LA FAMIGLIA WINSHAW di Jonathan Coe ed. Feltrinelli
La
saga di una potente famiglia britannica alto borghese dagli
anni della II Guerra Mondiale fino ai governi Thatcher. L'autobiografia
dell'io narrante, scrittore di qualità, autoemarginatosi
da una realtà che sostanzialmente lo spaventa. Romanzo
giallo di lieve spessore e debole struttura. Sono tre chiavi
di possibile lettura di questo quarto romanzo di Coe (il quinto,
"La casa del sonno", è stato pubblicato tre anni dopo,
nel 1998) che comunque non convince nè sul piano narrativo,
nè su quello letterario. Anche se le tre componenti del
romanzo convivono saldamente grazie ad una senz'altro valida
sincronia, si ha l'impressione che manchi la visione d'insieme
che allontani il dubbio che Coe con questo romanzo non abbia
preteso altro che disegnare una visione quasi scolastica dello
spaccato sociale buoni/cattivi. Così, mentre le pagine
che hanno l'io narrante come protagonista in effetti riescono
ad essere a tratti coinvolgenti pur ricorrendo a nostro avviso
troppo spesso al melodramma, la storia della famiglia Winshaw
è tanto appesantita da immagini esageratamente ciniche
e spietate da sembrare più che altro un manifesto di
propaganda politica. Si è ipotizzata una visione grottesca
del degrado di valori sociali scelto dall'autore come sfondo
strutturale del romanzo, ma Coe in realtà si prende troppo
sul serio perch si possa avallare questa ipotesi. Non va peraltro
negata all'autore inglese la capacità tanto di dosare
con arguzia un piacevole senso dell'umorismo e un inevitabile
senso del dramma, quanto di guidare con mano ferma il fitto
intreccio di personaggi che si alternano lungo i tre piani del
libro. Il cerchio però non si chiude e l'ultima pagina
si porta via il libro intero che non ci resta che accantonare
senza grandi indecisioni.
L'EREDITA' DI ELSZER di Sandor Marai Ed. Adelphi
Sembra
quasi di sentire il leggero fruscio dei passi lievi di Elszer
mentre legge il telegramma che inesorabilmente riporta alla
luce gli spietati ricordi che per vent'anni erano rimasti
rinchiusi in uno "stralunato dormiveglia", lasciando la protagonista
in un vellutato limbo senza tempo. Lajos sta per tornare;
Lajos il bugiardo, l'imbonitore, il mascalzone, l'uomo che
l'ha privata di un futuro promettendole amore sincero per
poi sposare sua sorella. Alla notizia Elszer ha come un sussulto
che la guida fuori dall'involucro ovattato entro cui si era
rifugiata per anni e con determinata serenità prende
atto della realt, comprende che è giunto il momento
di portare a termine ciò che si è iniziato.
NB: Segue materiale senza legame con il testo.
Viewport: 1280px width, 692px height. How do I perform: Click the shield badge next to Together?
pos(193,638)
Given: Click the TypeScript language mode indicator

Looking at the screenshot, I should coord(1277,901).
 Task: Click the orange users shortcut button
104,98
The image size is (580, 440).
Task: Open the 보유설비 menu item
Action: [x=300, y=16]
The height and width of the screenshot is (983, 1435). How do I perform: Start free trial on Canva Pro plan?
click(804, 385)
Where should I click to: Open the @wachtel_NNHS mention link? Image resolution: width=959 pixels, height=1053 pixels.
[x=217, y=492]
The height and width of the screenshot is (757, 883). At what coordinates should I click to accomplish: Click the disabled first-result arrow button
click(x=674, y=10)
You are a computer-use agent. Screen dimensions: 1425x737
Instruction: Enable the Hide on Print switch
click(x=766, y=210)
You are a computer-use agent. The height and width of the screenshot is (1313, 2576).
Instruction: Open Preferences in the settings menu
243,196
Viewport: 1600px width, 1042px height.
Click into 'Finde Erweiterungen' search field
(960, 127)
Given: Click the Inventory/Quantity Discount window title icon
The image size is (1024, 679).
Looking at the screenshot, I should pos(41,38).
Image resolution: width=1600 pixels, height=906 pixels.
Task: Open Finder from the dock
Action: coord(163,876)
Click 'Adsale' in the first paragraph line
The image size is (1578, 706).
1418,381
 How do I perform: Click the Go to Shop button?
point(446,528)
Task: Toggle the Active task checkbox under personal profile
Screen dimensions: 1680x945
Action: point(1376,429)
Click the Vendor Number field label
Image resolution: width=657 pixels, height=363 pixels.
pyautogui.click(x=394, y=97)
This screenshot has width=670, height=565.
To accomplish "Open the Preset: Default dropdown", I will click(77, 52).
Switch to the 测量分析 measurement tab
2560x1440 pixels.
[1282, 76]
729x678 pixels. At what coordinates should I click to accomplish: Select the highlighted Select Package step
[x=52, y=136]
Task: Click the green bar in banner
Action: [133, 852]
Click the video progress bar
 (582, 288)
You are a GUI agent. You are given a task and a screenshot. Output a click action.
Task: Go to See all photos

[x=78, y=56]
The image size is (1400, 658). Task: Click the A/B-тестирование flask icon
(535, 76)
Come lo stesso Lajos sosterrà di fronte a lei: "..la
legge del mondo esige che ciò che è iniziato
una volta debba essere condotto a termine". Forte di un egoismo
senza confini e di una ostentata consapevolezza dell'efficacia
della propria dialettica, Lajos fa leva sulla dedizione idealistica
di Elszer per privarla dei residui beni materiali ed affettivi
in nome di una ipotetica ma decisamente poetica responsabilità
della donna nel loro infranto sogno: "..bisogna amare con
coraggio... Noi due non ci siamo amati con coraggio, ed è
colpa tua , perchè il coraggio degli uomini in materia
di amore è una cosa ridicola. L'amore è compito
vostro." Pur scoprendosi vittima di un sottile gioco di equivoci
e inganni e in fondo anche di un devastante intreccio di bugie
e di verità nascoste, Elszer via via si rassegna all'espiazione
con una serenità di spirito che lascia interdetti,
lasciando al lettore una sensazione di dolcezza difficile
da dimenticare. Marai affronta ancora una volta con vellutata
delicatezza temi senza età sottolineandone però
con fermezza la portata emotiva. E' un libro di dialoghi carichi
di pathos che ben si allineano a personaggi resi perfettamente
visibili grazie a tratti netti ed essenziali di grande efficacia.